### WHAT YOU WILL DO:
For the entries that follow, restate word for word the line containing "Instruction: Expand the Spielform dropdown", the line containing "Click the search", and every line that lies between them.

(Saved data entries)
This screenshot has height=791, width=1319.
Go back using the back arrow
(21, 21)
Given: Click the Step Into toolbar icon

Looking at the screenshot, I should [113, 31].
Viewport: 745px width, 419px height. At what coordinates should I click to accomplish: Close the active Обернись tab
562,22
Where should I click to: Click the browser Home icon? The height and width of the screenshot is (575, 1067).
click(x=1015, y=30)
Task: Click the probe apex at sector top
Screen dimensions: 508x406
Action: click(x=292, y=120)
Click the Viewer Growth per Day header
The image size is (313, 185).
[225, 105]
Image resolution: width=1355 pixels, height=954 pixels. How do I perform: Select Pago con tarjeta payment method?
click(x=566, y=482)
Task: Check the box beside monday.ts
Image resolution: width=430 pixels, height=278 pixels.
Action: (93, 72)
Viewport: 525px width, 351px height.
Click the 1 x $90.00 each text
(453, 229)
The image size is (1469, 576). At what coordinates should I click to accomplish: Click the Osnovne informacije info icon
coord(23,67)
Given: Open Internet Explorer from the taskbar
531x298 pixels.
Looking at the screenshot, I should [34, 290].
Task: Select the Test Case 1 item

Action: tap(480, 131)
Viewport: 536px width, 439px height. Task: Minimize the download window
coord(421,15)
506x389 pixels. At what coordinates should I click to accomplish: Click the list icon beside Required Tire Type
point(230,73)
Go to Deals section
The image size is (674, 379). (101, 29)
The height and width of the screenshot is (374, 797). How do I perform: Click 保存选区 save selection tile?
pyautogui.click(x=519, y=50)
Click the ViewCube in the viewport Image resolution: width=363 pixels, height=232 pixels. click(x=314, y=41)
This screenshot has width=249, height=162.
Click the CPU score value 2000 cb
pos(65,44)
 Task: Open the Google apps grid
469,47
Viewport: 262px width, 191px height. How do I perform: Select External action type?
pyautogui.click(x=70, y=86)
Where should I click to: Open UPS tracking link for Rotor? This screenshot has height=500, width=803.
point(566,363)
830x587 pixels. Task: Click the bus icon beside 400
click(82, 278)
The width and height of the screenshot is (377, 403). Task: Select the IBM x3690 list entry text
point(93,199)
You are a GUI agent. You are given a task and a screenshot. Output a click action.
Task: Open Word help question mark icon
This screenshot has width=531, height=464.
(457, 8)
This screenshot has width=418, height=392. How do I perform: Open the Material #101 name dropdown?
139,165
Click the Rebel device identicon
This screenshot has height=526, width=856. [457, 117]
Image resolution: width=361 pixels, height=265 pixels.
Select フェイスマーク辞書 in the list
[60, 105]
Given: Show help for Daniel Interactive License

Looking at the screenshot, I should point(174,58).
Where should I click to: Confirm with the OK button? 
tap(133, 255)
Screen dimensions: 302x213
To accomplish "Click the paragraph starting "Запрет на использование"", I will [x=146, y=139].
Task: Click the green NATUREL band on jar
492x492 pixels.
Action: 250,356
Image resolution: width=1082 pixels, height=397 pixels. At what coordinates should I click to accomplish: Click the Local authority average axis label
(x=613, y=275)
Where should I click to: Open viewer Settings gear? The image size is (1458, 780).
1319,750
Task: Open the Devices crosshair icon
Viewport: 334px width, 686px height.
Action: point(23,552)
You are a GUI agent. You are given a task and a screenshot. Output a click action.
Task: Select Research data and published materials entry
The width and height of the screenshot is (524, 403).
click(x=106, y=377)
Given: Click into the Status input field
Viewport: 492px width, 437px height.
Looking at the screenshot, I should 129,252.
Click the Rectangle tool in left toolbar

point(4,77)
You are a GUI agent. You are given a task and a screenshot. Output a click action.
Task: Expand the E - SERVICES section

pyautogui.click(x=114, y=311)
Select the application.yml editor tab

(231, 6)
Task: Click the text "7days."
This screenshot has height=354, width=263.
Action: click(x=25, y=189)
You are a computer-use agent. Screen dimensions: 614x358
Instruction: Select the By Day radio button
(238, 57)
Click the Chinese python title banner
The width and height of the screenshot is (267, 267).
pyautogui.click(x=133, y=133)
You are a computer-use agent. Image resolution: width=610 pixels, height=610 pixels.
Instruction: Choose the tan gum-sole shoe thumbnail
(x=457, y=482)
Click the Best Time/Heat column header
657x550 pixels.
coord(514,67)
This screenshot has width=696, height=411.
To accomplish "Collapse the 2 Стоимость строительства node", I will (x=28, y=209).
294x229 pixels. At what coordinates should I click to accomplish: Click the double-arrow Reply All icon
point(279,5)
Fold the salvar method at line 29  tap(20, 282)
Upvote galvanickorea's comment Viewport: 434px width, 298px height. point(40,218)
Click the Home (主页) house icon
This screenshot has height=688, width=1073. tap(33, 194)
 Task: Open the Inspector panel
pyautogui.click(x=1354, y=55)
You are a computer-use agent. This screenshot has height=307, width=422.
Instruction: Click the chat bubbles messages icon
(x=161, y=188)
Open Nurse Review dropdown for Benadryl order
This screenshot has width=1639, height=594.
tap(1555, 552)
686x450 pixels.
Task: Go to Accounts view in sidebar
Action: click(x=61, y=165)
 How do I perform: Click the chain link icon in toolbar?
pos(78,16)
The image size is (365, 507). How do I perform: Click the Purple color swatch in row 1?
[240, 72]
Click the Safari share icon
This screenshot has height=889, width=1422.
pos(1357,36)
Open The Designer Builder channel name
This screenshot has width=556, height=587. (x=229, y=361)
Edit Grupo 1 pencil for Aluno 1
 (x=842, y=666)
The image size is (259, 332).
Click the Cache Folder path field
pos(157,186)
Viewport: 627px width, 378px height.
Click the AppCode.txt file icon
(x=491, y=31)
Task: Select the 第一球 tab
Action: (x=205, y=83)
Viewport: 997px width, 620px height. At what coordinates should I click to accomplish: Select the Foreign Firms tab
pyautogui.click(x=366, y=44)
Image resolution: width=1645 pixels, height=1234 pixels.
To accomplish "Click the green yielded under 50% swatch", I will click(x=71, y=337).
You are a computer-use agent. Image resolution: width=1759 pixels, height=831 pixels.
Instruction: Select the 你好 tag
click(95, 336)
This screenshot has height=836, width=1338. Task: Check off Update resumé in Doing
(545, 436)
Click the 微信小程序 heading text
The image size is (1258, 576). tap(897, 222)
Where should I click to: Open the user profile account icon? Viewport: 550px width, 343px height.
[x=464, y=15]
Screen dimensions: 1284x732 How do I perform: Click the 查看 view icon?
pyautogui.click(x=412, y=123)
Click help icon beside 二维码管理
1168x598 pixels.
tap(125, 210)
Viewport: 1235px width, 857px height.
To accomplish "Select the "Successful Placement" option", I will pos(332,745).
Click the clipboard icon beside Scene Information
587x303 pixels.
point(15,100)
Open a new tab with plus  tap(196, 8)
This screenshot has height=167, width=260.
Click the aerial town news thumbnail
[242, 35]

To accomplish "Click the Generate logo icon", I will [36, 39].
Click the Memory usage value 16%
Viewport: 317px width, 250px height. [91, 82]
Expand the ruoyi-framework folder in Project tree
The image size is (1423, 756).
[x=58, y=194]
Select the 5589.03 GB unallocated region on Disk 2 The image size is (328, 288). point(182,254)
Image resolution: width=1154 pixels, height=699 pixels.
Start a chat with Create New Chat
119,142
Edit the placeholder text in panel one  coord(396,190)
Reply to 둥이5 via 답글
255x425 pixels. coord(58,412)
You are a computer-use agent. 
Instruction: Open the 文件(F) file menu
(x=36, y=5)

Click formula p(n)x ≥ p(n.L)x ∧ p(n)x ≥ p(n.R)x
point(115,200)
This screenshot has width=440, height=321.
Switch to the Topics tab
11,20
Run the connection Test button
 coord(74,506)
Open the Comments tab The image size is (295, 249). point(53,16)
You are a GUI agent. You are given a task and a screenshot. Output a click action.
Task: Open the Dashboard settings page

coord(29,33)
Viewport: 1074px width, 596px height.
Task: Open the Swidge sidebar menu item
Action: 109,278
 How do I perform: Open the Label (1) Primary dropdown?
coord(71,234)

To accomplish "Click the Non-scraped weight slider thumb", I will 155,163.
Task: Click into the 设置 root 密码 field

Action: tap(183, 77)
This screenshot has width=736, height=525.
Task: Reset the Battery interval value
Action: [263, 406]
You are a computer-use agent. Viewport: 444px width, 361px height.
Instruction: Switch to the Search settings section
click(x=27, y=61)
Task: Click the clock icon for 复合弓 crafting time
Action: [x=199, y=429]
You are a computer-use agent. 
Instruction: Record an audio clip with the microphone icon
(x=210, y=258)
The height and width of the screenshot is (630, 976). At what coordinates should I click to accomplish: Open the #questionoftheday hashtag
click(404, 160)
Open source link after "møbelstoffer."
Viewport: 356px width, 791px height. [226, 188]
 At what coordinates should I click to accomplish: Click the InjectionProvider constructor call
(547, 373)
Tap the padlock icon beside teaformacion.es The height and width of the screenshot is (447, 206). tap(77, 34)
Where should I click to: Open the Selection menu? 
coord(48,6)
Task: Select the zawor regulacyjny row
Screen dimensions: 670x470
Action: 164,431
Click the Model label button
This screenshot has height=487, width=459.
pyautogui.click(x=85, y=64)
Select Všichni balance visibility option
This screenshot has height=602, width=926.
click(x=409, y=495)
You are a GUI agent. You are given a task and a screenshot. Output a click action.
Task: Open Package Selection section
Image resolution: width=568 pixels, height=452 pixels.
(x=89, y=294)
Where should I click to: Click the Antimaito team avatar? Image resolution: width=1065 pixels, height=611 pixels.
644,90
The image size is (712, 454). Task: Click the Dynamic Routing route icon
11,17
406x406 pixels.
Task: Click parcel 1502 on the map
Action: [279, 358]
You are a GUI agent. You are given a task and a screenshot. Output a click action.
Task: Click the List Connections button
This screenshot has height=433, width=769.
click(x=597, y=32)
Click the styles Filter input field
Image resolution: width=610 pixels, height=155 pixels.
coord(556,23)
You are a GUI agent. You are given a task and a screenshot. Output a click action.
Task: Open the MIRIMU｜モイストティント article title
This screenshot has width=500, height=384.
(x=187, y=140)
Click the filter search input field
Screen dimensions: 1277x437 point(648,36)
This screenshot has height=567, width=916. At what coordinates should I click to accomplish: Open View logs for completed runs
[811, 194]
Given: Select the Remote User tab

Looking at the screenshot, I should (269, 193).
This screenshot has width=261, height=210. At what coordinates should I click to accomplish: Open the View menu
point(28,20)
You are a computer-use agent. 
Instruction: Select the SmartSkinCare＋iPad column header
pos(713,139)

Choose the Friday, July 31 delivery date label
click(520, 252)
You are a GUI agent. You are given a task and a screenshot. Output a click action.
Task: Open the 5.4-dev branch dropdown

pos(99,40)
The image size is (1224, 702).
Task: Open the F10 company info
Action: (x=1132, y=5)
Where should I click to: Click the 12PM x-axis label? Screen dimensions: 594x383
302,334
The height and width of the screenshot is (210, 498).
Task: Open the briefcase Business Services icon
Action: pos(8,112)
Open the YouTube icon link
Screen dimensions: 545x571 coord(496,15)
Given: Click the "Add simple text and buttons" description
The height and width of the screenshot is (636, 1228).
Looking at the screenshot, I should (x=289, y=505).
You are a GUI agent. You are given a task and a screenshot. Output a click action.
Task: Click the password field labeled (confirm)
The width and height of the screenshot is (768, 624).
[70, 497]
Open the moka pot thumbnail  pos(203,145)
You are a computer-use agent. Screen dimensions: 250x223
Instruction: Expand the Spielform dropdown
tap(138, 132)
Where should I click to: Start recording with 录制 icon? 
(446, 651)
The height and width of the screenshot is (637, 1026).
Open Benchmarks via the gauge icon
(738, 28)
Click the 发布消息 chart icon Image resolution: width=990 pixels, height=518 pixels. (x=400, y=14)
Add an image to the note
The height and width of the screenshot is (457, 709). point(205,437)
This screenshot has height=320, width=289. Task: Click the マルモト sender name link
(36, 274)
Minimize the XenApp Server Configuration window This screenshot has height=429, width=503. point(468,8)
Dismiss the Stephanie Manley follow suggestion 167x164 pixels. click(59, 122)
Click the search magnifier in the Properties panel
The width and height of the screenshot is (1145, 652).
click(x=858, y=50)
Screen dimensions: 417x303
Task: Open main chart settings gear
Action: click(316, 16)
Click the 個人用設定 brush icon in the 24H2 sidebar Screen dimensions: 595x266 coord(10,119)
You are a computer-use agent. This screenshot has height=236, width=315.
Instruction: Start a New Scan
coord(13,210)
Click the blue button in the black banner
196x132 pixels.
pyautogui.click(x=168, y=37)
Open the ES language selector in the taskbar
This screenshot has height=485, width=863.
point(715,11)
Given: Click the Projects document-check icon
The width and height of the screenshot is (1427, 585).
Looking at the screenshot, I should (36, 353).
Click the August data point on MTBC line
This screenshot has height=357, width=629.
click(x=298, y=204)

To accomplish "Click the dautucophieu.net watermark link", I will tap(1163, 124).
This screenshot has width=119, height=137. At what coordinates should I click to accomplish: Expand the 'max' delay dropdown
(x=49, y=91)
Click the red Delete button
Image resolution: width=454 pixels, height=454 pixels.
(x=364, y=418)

### EXERCISE RESPONSE:
Instruction: Expand the Spielform dropdown
tap(138, 132)
Where should I click to: Start recording with 录制 icon? 
(446, 651)
The height and width of the screenshot is (637, 1026).
Open Benchmarks via the gauge icon
(738, 28)
Click the 发布消息 chart icon Image resolution: width=990 pixels, height=518 pixels. (x=400, y=14)
Add an image to the note
The height and width of the screenshot is (457, 709). point(205,437)
This screenshot has height=320, width=289. Task: Click the マルモト sender name link
(36, 274)
Minimize the XenApp Server Configuration window This screenshot has height=429, width=503. point(468,8)
Dismiss the Stephanie Manley follow suggestion 167x164 pixels. click(59, 122)
Click the search magnifier in the Properties panel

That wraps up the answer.